◆ **Consignes**:
• a. Dites si chacune des affirmations suivantes concorde avec la critique d'Evil heat, en répondant par oui ou par non et en citant mot pour mot le passage qui tranche. (i) Le morceau Rise devait d'abord porter un autre titre. (ii) Autobahn 66 a été produite par Kevin Shields. (iii) Evil heat montre davantage de rage que XTRMTR.
• b. Poursuivez la critique d'Evil heat à partir de l'endroit où elle s'arrête.

◆ **Extrait**:
++++
Drôle de sensation que de se retrouver pour la première fois avec un disque de Primal Scream sans y lire les mots « Creation » et « Records ». Pour nous consoler, le graphiste en charge de la pochette d’Evil heat a ressuscité le vieux logo des disques Columbia tel qu’on le voit sur les vieux disques de Bob Dylan. On pourrait aussi ironiser sur les produits issus de l’agriculture colombienne sans lesquels Primal Scream ne serait pas Primal Scream, le groupe anglais le plus influents de ces vingt dernières années. Au vu de son prédécesseur, le dérangé et fantastique XTRMTR, Evil heat manque singulièrement de rage et d’inspiration révolutionnaire. Mais Primal Scream est un supergroupe (et un groupe super) et il y a assez d’invités sur ce disque pour nous donner du grain à moudre en attendant le prochain. On dira même qu’Evil heat est le disque de Primal Scream le plus facile à aborder tant il est une forme de résumé de ses deux albums précédents, mais qu’il n’a pas le même effet de surprise qui nous avait saisi à la gorge en découvrant Vanishing point et XTRMNTR.

Deep hit of the morning sun est comme de l’ecstasy sous forme liquide, une vision west-coast psyché-melancolique à la sauce Kevin Shields, peut-être une réaction atrabilaire à Kill all hippies qui ouvrait le précédent. Miss Lucifer est une pochade electro courte et efficace, comme du Fischerspooner sous mauvais speed avec Jagz Kooner en maître d’oeuvre et Bobby qui psalmodie Shake it baby comme un Jerry Lee Lewis tombé au milieu de l’Hacienda. Rise devait s’intituler Bomb the Pentagon mais comme d’autres se sont effectivement acquittés de cette tache, Gillespie à préféré changer le titre et garder son contenu anti-imperialiste avec une ligne de basse (l’ex-Stone Roses Mani Mounfield toujours aux avants-postes) qui n’aurait pas entaché Unknown pleasures. D’ailleurs Rise donne une assez bonne idée de ce qu’aurait pu donner Joy Division produit par Phil Spector. Comme son nom l’indique, Autobahn 66 est une ballade placée sous le signe de Kraftwerk et de Neu, produite par Andrew Weatherall, qui ignore tout de la rigueur germanique et se transforme assez vite en ratage complet. Premier invité de marque, Robert Plant de Led Zeppelin harmonicise un blues électronique peu convainquant intitulé The Lord is my shotgun.
++++
◆ **Lignes de données**:

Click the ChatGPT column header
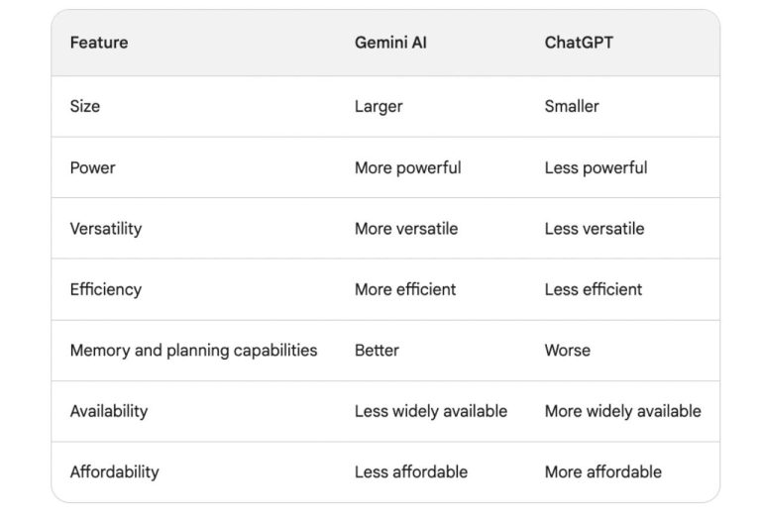Viewport: 761px width, 523px height. coord(579,43)
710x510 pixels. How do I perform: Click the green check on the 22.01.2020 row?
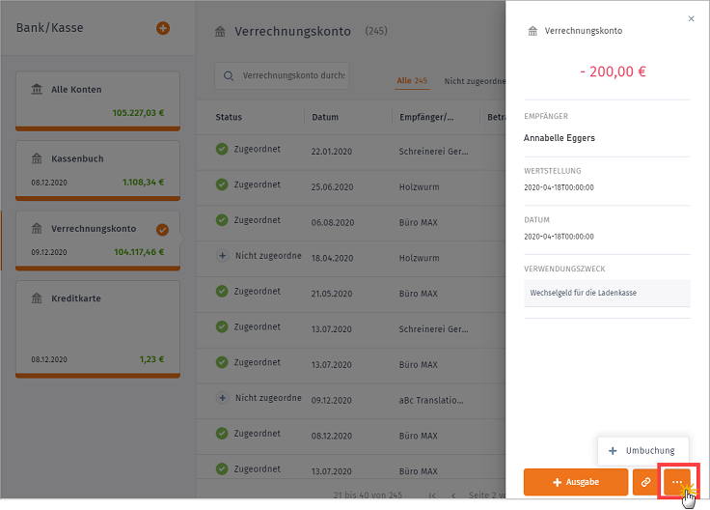point(222,149)
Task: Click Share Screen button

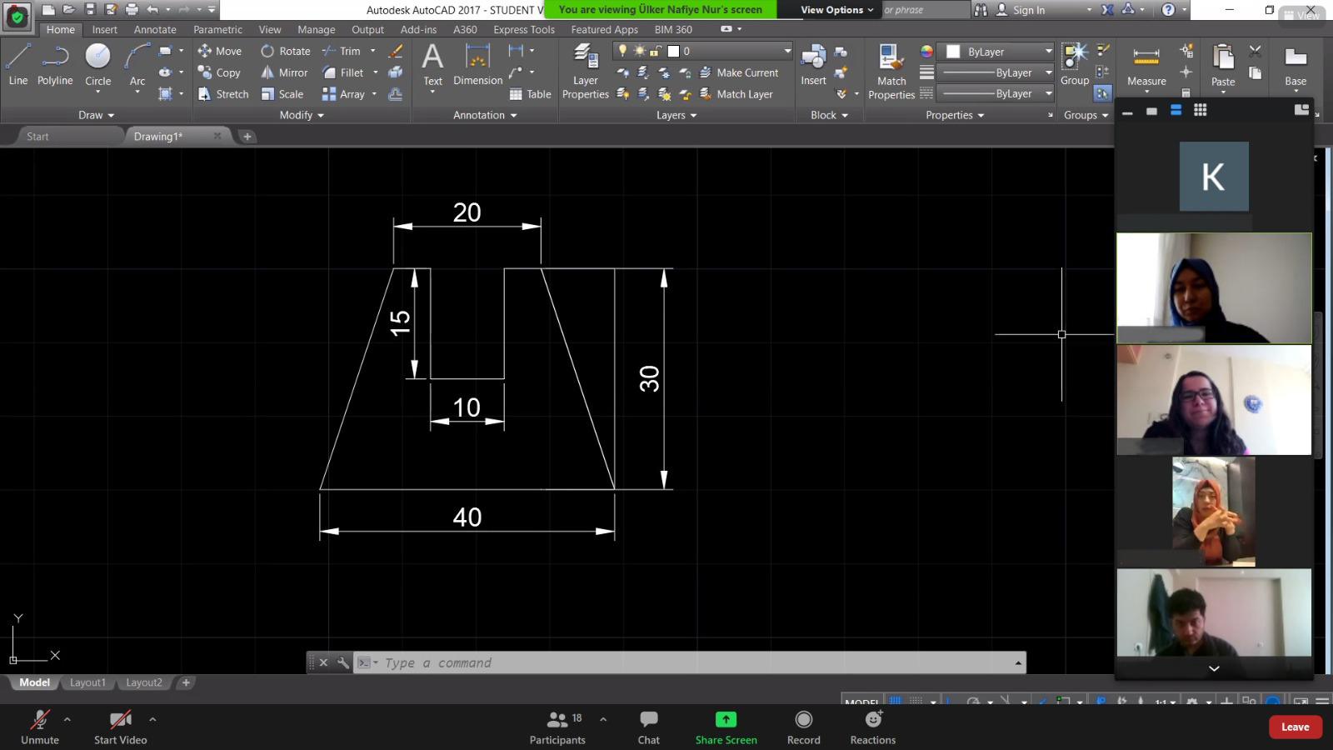Action: 726,727
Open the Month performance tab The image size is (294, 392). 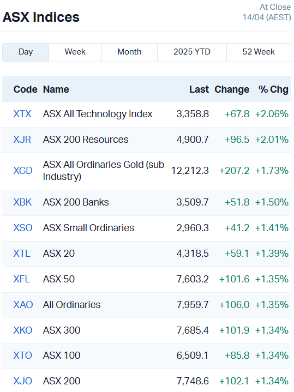(129, 52)
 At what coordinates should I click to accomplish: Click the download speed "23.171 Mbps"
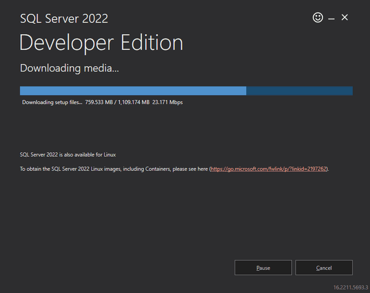168,102
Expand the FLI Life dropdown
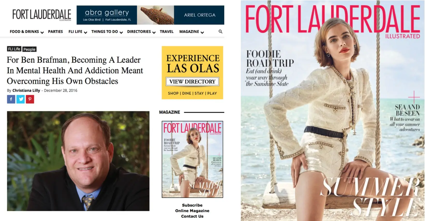This screenshot has height=221, width=425. [78, 32]
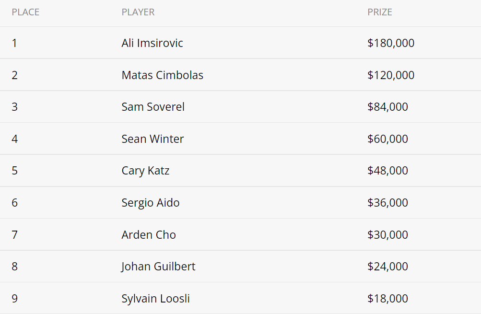The width and height of the screenshot is (481, 314).
Task: Click the $18,000 ninth place prize
Action: pos(388,299)
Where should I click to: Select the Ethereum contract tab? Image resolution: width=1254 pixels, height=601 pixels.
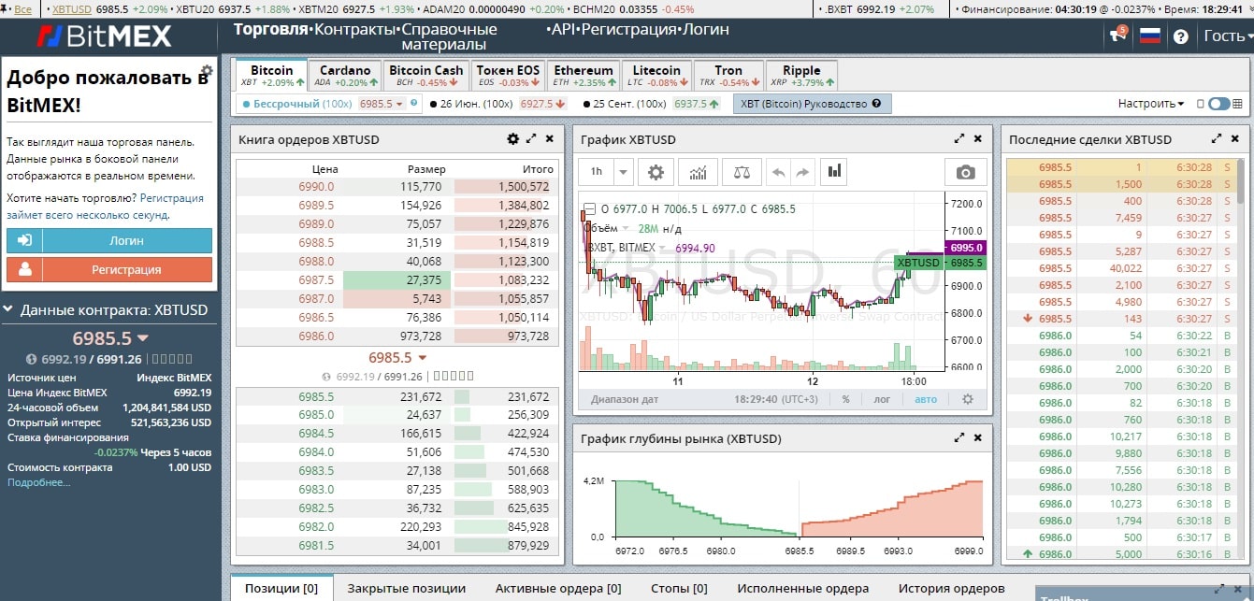click(584, 76)
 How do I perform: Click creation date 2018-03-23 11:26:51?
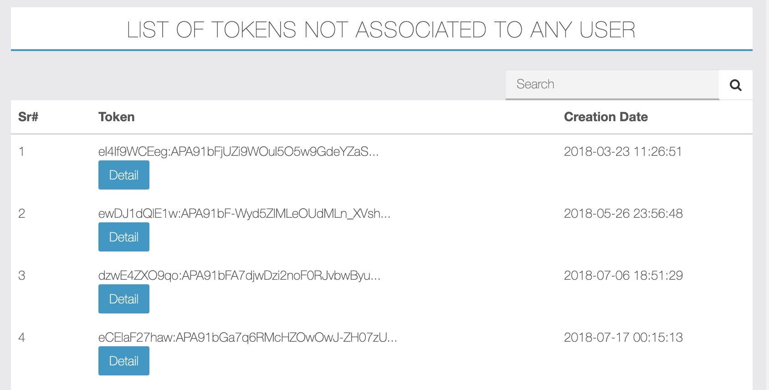click(623, 152)
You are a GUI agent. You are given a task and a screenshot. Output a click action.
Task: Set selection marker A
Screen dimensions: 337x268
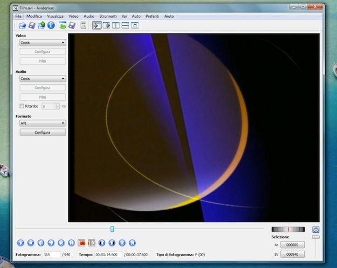pos(82,243)
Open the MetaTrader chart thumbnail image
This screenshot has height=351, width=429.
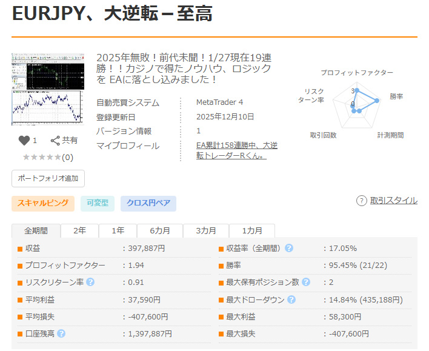pos(48,89)
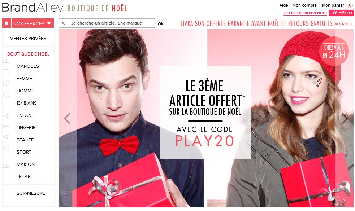Open VENTES PRIVÉES menu item
This screenshot has width=355, height=211.
(28, 39)
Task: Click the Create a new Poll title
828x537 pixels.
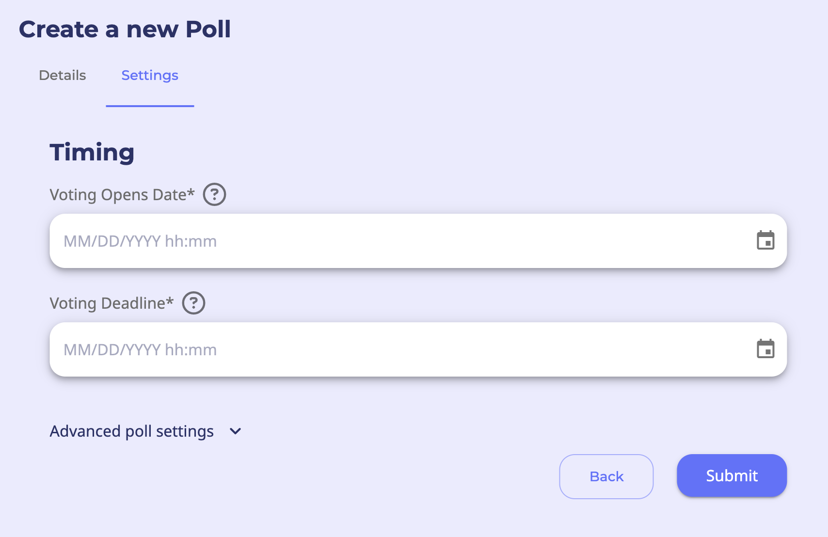Action: (x=125, y=29)
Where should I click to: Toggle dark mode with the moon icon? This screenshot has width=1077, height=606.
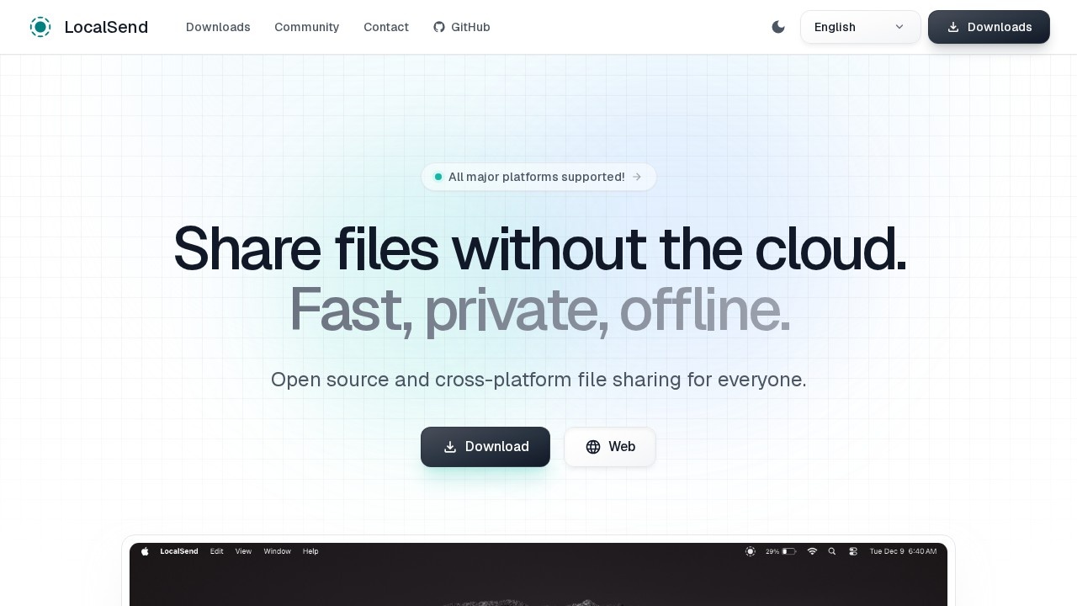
++++
◆ **Résultats**:
• a.
(i) Oui : « Rise devait s’intituler Bomb the Pentagon ».
(ii) Non : « Autobahn 66 est une ballade placée sous le signe de Kraftwerk et de Neu, produite par Andrew Weatherall ».
(iii) Non : « Evil heat manque singulièrement de rage et d’inspiration révolutionnaire ».

• b.
Heureusement qu’un Skull X rageur et offensif vient sauver le disque de la noyade, un morceau à la Acclrtr qui prouve à nouveau que la screamteam sait absolument s’y prendre pour résumer et compacter en un morceau des choses aussi plaisantes que le Velvet Undeground, Bob Dylan, The Stooges, Black Sabbath et Joy Division. C’est, avec Rise, le morceau le plus jouissif et efficace du disque. Jim Reid de Jesus And Mary Chain prête sa voix de chanteur de blues asthmatique à Detroit, titre electro-déjanté à danser allongé. Ensuite, Martin Duffy rend hommage à Lawrence de Felt sur Space blues #2, en écho à celui qu’ils enregistrèrent ensemble à la fin des années 80. Il y parle de jugement dernier avec toutes la lourdeur de leurs péchés (l’héroïne en premier lieu) et la certitude qu’ils ne seront pas sauvés, on en aurait presque les larmes aux yeux… City est une version garage-punk du Sick city que Bobby Gillespie avait enregistré en compagnie de David Holmes et qui n’a rien perdu de sa vigueur. La reprise de Some velvet morning en compagnie de Kate Moss amusera les gens de mode. Enfin, l’album s’achève sur A Scanner darkly, magnifique envolée de Weatherall vers des terres célestes et radieuses.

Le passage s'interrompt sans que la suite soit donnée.